◆ **Problem statement**
Once the records have been read, set every one down as it stands.

◆ **Material for this task**
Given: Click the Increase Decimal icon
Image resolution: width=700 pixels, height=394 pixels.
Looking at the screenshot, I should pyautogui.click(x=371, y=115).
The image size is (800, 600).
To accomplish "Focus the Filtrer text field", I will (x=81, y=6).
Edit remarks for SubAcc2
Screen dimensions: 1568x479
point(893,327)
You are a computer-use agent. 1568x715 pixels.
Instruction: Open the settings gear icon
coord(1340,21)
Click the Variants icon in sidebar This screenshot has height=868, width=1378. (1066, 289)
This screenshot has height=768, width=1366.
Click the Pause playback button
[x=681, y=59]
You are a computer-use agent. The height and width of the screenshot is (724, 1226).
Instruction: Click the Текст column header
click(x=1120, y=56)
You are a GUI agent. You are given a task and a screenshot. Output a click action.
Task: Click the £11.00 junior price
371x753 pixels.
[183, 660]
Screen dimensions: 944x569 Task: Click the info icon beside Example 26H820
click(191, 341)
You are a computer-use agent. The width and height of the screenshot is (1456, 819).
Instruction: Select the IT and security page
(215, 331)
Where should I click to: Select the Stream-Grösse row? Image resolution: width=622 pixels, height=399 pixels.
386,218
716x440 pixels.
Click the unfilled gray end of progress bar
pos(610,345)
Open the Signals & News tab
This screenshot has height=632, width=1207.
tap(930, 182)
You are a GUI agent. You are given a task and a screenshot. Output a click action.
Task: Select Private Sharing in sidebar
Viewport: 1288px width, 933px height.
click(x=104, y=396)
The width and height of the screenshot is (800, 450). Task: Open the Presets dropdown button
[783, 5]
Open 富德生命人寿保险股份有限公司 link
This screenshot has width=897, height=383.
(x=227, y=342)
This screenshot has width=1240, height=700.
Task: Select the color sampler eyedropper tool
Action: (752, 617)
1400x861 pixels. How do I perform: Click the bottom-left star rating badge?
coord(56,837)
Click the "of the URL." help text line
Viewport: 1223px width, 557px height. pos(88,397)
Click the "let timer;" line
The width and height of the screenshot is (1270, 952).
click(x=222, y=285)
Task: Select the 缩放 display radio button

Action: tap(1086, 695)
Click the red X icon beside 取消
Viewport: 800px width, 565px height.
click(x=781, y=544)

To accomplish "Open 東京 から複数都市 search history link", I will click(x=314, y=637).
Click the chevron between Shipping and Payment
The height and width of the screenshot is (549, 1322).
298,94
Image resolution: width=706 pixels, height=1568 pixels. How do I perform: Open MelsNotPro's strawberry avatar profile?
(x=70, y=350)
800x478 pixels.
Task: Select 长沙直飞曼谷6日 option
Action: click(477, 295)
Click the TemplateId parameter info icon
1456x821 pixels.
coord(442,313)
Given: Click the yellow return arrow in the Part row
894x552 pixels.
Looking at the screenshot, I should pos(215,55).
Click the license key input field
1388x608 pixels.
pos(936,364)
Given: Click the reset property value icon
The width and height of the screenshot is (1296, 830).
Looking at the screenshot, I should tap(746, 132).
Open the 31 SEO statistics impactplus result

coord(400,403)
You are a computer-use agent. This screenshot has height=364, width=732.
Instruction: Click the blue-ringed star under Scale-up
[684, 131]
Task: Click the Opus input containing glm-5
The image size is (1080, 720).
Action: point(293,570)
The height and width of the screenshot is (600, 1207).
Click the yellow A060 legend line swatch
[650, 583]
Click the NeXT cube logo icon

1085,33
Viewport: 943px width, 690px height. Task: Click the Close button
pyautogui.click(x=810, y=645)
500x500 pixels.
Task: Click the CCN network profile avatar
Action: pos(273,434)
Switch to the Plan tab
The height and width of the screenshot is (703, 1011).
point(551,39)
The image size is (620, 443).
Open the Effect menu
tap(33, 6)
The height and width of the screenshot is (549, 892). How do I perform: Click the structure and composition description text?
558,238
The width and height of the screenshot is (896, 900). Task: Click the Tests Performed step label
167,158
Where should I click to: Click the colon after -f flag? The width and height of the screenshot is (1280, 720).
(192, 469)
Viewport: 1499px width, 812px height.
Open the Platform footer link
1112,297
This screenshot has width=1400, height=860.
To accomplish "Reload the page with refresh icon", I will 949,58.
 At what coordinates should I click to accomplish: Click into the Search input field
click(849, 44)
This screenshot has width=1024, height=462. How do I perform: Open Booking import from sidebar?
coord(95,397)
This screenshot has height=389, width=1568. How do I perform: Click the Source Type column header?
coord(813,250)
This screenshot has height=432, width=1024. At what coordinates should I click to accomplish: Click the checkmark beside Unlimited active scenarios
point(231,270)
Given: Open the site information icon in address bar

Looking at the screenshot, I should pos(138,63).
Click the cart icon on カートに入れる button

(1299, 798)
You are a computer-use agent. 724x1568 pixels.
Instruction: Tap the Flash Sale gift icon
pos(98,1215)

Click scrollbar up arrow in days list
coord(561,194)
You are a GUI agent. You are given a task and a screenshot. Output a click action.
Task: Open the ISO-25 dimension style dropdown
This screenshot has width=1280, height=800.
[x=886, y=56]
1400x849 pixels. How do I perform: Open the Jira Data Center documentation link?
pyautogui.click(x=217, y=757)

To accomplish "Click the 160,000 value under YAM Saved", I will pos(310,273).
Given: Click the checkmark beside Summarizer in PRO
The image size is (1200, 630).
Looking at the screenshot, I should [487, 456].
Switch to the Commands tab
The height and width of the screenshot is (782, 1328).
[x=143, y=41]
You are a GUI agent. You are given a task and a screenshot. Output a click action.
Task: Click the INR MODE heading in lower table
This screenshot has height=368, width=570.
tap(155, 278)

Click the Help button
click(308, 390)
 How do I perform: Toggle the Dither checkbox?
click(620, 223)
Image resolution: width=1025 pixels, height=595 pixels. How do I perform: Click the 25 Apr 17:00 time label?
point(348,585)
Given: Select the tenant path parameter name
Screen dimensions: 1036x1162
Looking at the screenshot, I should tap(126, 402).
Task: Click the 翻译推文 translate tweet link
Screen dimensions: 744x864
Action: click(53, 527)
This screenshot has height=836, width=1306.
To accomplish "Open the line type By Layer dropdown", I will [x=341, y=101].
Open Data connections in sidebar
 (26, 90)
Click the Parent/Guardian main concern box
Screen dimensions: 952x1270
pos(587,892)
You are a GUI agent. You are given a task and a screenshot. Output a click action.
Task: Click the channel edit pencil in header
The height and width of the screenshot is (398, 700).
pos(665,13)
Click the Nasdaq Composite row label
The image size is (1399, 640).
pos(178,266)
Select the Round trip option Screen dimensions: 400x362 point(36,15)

◆ **Result of this task**
Given: Click the Increase Decimal icon
Image resolution: width=700 pixels, height=394 pixels.
Looking at the screenshot, I should pyautogui.click(x=371, y=115).
The image size is (800, 600).
To accomplish "Focus the Filtrer text field", I will (x=81, y=6).
Edit remarks for SubAcc2
Screen dimensions: 1568x479
point(893,327)
You are a computer-use agent. 1568x715 pixels.
Instruction: Open the settings gear icon
coord(1340,21)
Click the Variants icon in sidebar This screenshot has height=868, width=1378. (1066, 289)
This screenshot has height=768, width=1366.
Click the Pause playback button
[x=681, y=59]
You are a computer-use agent. The height and width of the screenshot is (724, 1226).
Instruction: Click the Текст column header
click(x=1120, y=56)
You are a GUI agent. You are given a task and a screenshot. Output a click action.
Task: Click the £11.00 junior price
371x753 pixels.
[183, 660]
Screen dimensions: 944x569 Task: Click the info icon beside Example 26H820
click(191, 341)
You are a computer-use agent. The width and height of the screenshot is (1456, 819).
Instruction: Select the IT and security page
(215, 331)
Where should I click to: Select the Stream-Grösse row? Image resolution: width=622 pixels, height=399 pixels.
386,218
716x440 pixels.
Click the unfilled gray end of progress bar
pos(610,345)
Open the Signals & News tab
This screenshot has height=632, width=1207.
tap(930, 182)
You are a GUI agent. You are given a task and a screenshot. Output a click action.
Task: Select Private Sharing in sidebar
Viewport: 1288px width, 933px height.
click(x=104, y=396)
The width and height of the screenshot is (800, 450). Task: Open the Presets dropdown button
[783, 5]
Open 富德生命人寿保险股份有限公司 link
This screenshot has width=897, height=383.
(x=227, y=342)
This screenshot has width=1240, height=700.
Task: Select the color sampler eyedropper tool
Action: (752, 617)
1400x861 pixels. How do I perform: Click the bottom-left star rating badge?
coord(56,837)
Click the "of the URL." help text line
Viewport: 1223px width, 557px height. pos(88,397)
Click the "let timer;" line
The width and height of the screenshot is (1270, 952).
click(x=222, y=285)
Task: Select the 缩放 display radio button

Action: tap(1086, 695)
Click the red X icon beside 取消
Viewport: 800px width, 565px height.
click(x=781, y=544)

To accomplish "Open 東京 から複数都市 search history link", I will click(x=314, y=637).
Click the chevron between Shipping and Payment
The height and width of the screenshot is (549, 1322).
298,94
Image resolution: width=706 pixels, height=1568 pixels. How do I perform: Open MelsNotPro's strawberry avatar profile?
(x=70, y=350)
800x478 pixels.
Task: Select 长沙直飞曼谷6日 option
Action: click(477, 295)
Click the TemplateId parameter info icon
1456x821 pixels.
coord(442,313)
Given: Click the yellow return arrow in the Part row
894x552 pixels.
Looking at the screenshot, I should pos(215,55).
Click the license key input field
1388x608 pixels.
pos(936,364)
Given: Click the reset property value icon
The width and height of the screenshot is (1296, 830).
Looking at the screenshot, I should tap(746, 132).
Open the 31 SEO statistics impactplus result

coord(400,403)
You are a computer-use agent. This screenshot has height=364, width=732.
Instruction: Click the blue-ringed star under Scale-up
[684, 131]
Task: Click the Opus input containing glm-5
The image size is (1080, 720).
Action: point(293,570)
The height and width of the screenshot is (600, 1207).
Click the yellow A060 legend line swatch
[650, 583]
Click the NeXT cube logo icon

1085,33
Viewport: 943px width, 690px height. Task: Click the Close button
pyautogui.click(x=810, y=645)
500x500 pixels.
Task: Click the CCN network profile avatar
Action: pos(273,434)
Switch to the Plan tab
The height and width of the screenshot is (703, 1011).
point(551,39)
The image size is (620, 443).
Open the Effect menu
tap(33, 6)
The height and width of the screenshot is (549, 892). How do I perform: Click the structure and composition description text?
558,238
The width and height of the screenshot is (896, 900). Task: Click the Tests Performed step label
167,158
Where should I click to: Click the colon after -f flag? The width and height of the screenshot is (1280, 720).
(192, 469)
Viewport: 1499px width, 812px height.
Open the Platform footer link
1112,297
This screenshot has width=1400, height=860.
To accomplish "Reload the page with refresh icon", I will 949,58.
 At what coordinates should I click to accomplish: Click into the Search input field
click(849, 44)
This screenshot has width=1024, height=462. How do I perform: Open Booking import from sidebar?
coord(95,397)
This screenshot has height=389, width=1568. How do I perform: Click the Source Type column header?
coord(813,250)
This screenshot has height=432, width=1024. At what coordinates should I click to accomplish: Click the checkmark beside Unlimited active scenarios
point(231,270)
Given: Open the site information icon in address bar

Looking at the screenshot, I should pos(138,63).
Click the cart icon on カートに入れる button

(1299, 798)
You are a computer-use agent. 724x1568 pixels.
Instruction: Tap the Flash Sale gift icon
pos(98,1215)

Click scrollbar up arrow in days list
coord(561,194)
You are a GUI agent. You are given a task and a screenshot. Output a click action.
Task: Open the ISO-25 dimension style dropdown
This screenshot has width=1280, height=800.
[x=886, y=56]
1400x849 pixels. How do I perform: Open the Jira Data Center documentation link?
pyautogui.click(x=217, y=757)

To accomplish "Click the 160,000 value under YAM Saved", I will pos(310,273).
Given: Click the checkmark beside Summarizer in PRO
The image size is (1200, 630).
Looking at the screenshot, I should [487, 456].
Switch to the Commands tab
The height and width of the screenshot is (782, 1328).
[x=143, y=41]
You are a GUI agent. You are given a task and a screenshot. Output a click action.
Task: Click the INR MODE heading in lower table
This screenshot has height=368, width=570.
tap(155, 278)

Click the Help button
click(308, 390)
 How do I perform: Toggle the Dither checkbox?
click(620, 223)
Image resolution: width=1025 pixels, height=595 pixels. How do I perform: Click the 25 Apr 17:00 time label?
point(348,585)
Given: Select the tenant path parameter name
Screen dimensions: 1036x1162
Looking at the screenshot, I should tap(126, 402).
Task: Click the 翻译推文 translate tweet link
Screen dimensions: 744x864
Action: click(53, 527)
This screenshot has height=836, width=1306.
To accomplish "Open the line type By Layer dropdown", I will [x=341, y=101].
Open Data connections in sidebar
 (26, 90)
Click the Parent/Guardian main concern box
Screen dimensions: 952x1270
pos(587,892)
You are a GUI agent. You are given a task and a screenshot. Output a click action.
Task: Click the channel edit pencil in header
The height and width of the screenshot is (398, 700).
pos(665,13)
Click the Nasdaq Composite row label
The image size is (1399, 640).
pos(178,266)
Select the Round trip option Screen dimensions: 400x362 point(36,15)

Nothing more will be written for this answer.